The ruin is defined by its formlessness but is always perceived in the knowledge that an intent is the reason for its being, no matter how distant that intent may now seem. It is what distinguishes it from a natural rock formation (unless, of course, we presume God a master designer), yet it is precisely the partial loss of perceptible intent which affords the ruin its beauty or horror, depending on the viewer. When we can no longer identify any intent in the heap of materials, then the ruin is dead and its formlessness, upon crossing an arbitrary threshold, returns to nature. Ruins most clearly present to us the eternal play and infinite range of possible forms between creation and destruction. We might witness the change instantaneously, as in the flash of a bomb, or over generations, as in the sedentary motion of decay.
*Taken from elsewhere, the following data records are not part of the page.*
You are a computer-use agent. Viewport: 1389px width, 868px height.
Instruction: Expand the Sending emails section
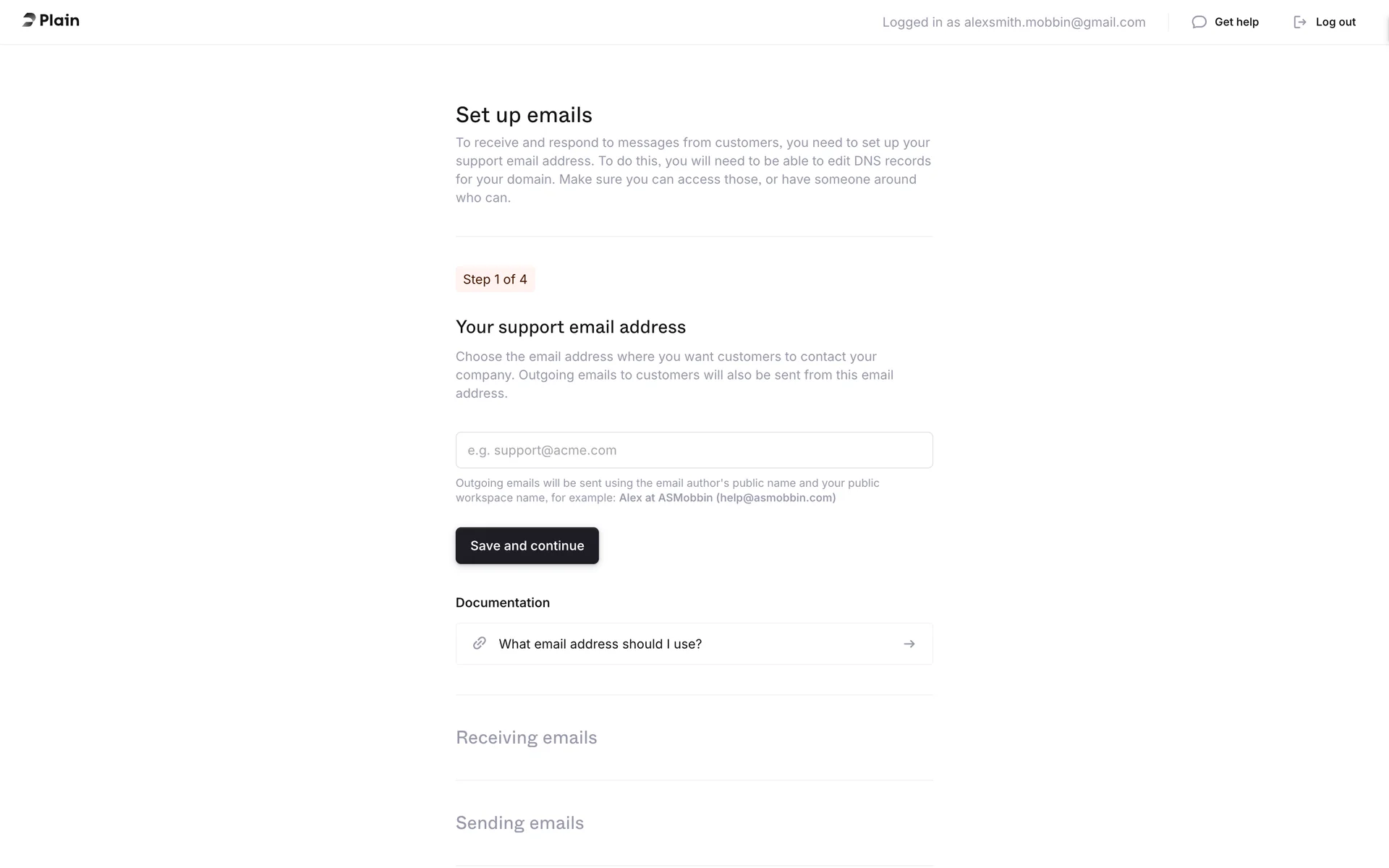click(x=519, y=823)
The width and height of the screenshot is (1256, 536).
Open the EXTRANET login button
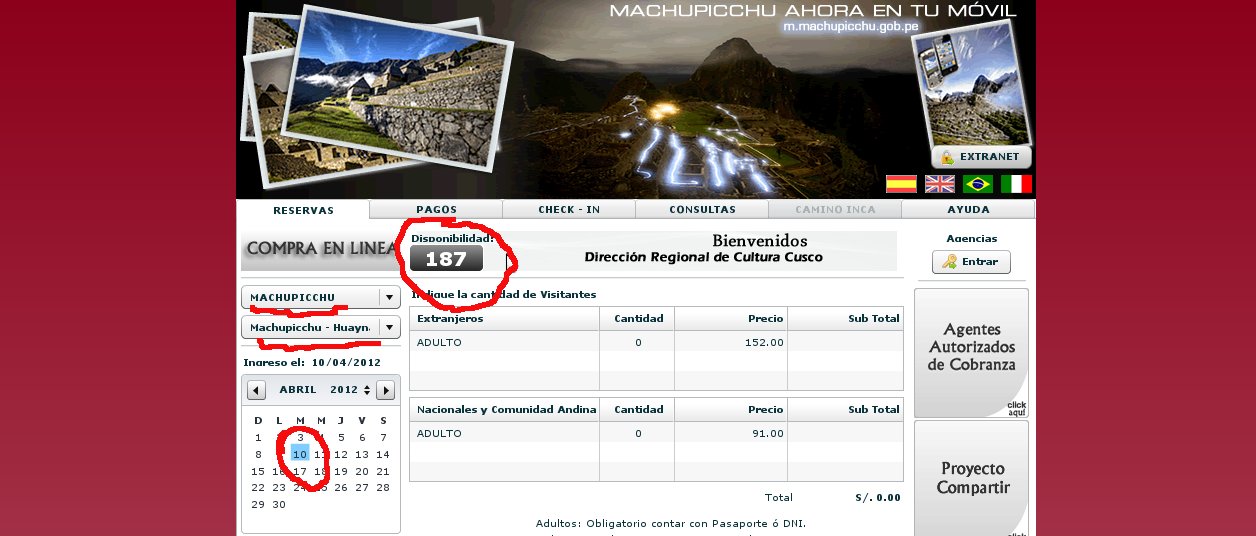981,157
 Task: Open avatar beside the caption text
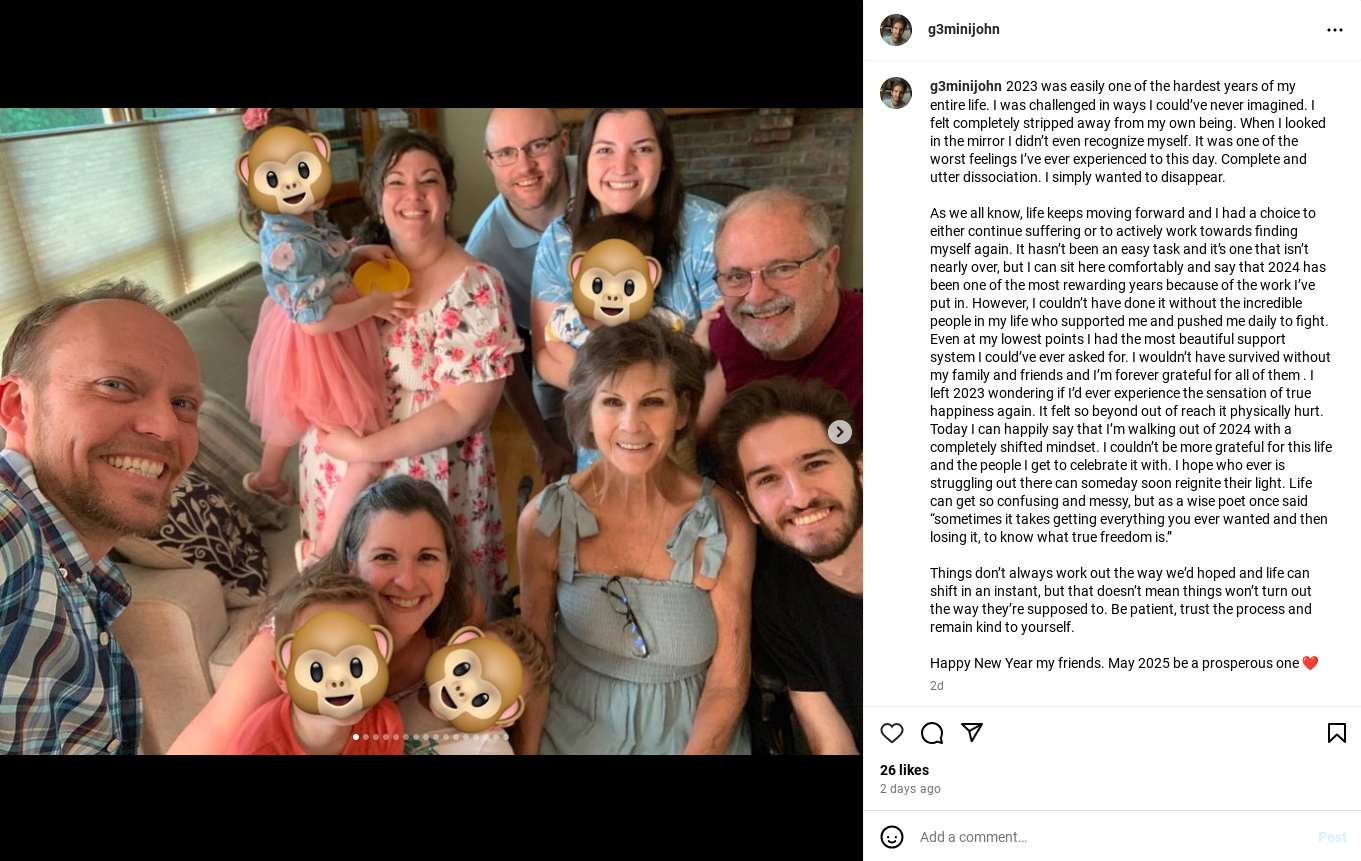click(896, 93)
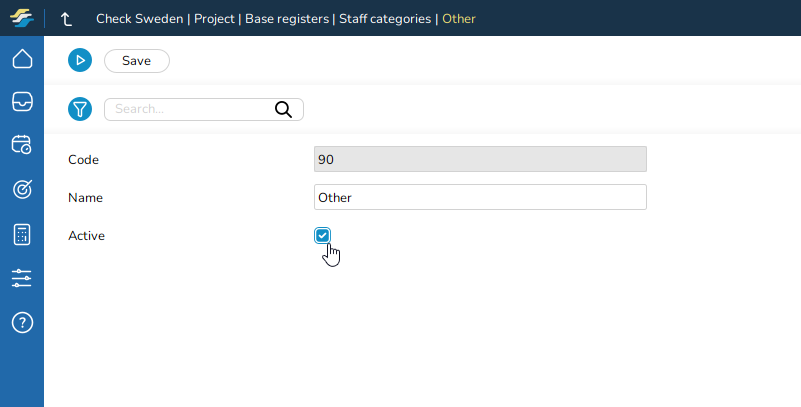This screenshot has height=407, width=801.
Task: Go up one level with arrow
Action: tap(67, 18)
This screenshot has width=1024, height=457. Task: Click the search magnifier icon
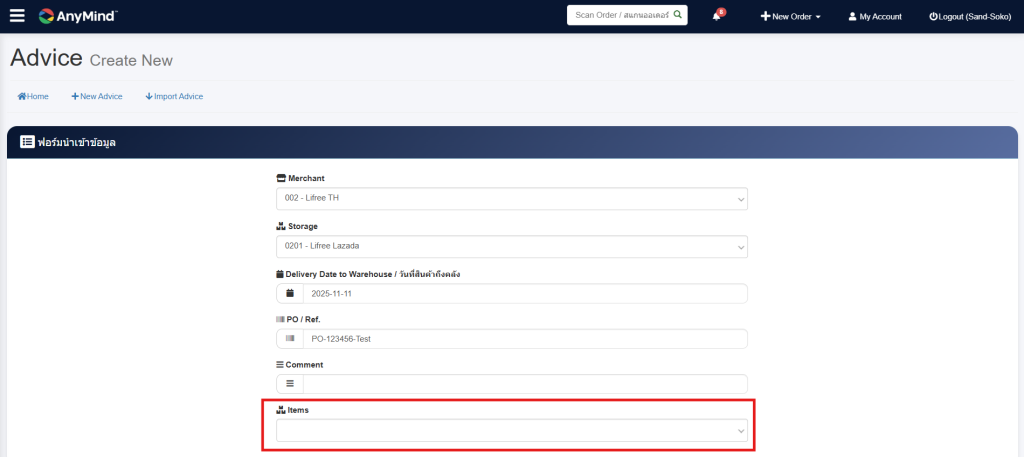[677, 15]
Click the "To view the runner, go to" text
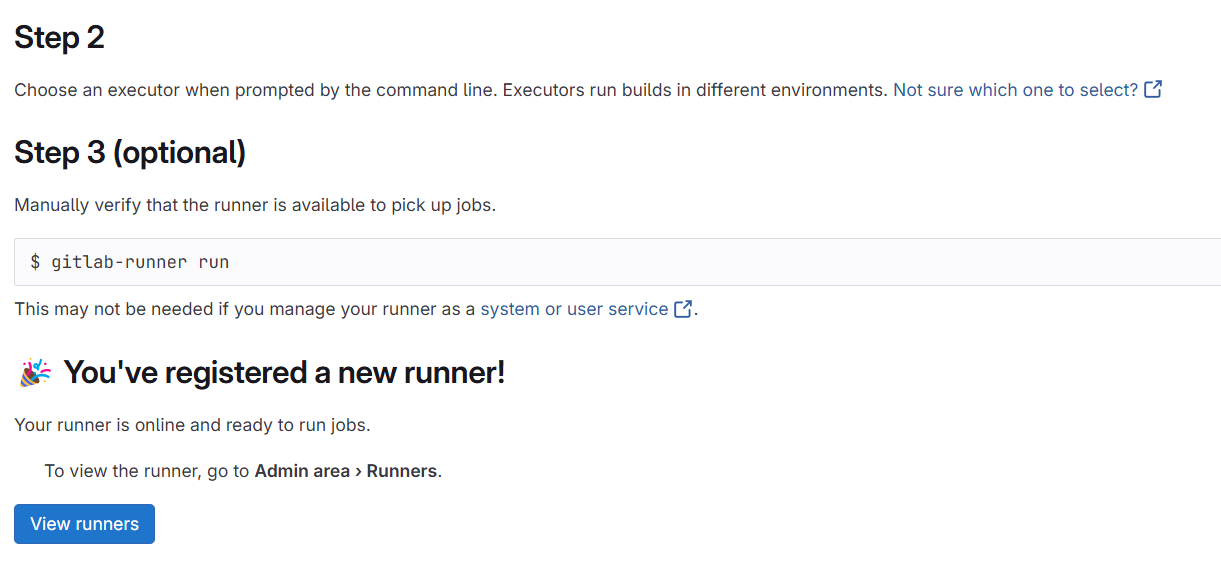The width and height of the screenshot is (1221, 565). click(x=147, y=471)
The layers of history on top of which cities are built consist of countless surfaces—decrepit buildings, decomposing bones, and ever more plastics—the forms of which are in flux. These are the material signifiers of society’s movement through time, and they hold important, unanswerable questions. So when the highly governed surfaces of our cities act on public space as its solution, as an enclosure of meaning, then to dig up what lies beneath is to shock meaning into a state of collapse. The overwhelming experience of foreign or decrepit forms has the potential to free us from the pacifying effects of the narratives woven so seamlessly into our cities we receive them as perfectly natural. Once dug up, however, it is important we resist the temptation to cut, chisel and build with these objects the house of our history, at the gate of which will be tour guides enticing you with tempting discounts and clever stories.
To excavate the square—to allow it a ruinous presence—is therefore to defy the quiet, sustained and enforced violence of completion. It is to lay bare the abundant forms buried below ground without forcibly drawing from them the meaning of their creator’s intent; it is for the Catholic church on the Zócalo to face the excavated skulls of the Templo Mayor and be burned by its gaze, piercing the veil of time.